What you have to do ▸
Copy every line of the data exactly, leaving nothing out.

#####

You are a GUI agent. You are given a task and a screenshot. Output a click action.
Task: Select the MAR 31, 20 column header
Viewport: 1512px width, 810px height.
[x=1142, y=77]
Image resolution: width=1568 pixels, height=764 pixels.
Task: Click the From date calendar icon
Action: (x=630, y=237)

#####

Result of the task ▸
You are a GUI agent. You are given a task and a screenshot. Output a click action.
Task: Select the MAR 31, 20 column header
Viewport: 1512px width, 810px height.
[x=1142, y=77]
Image resolution: width=1568 pixels, height=764 pixels.
Task: Click the From date calendar icon
Action: (x=630, y=237)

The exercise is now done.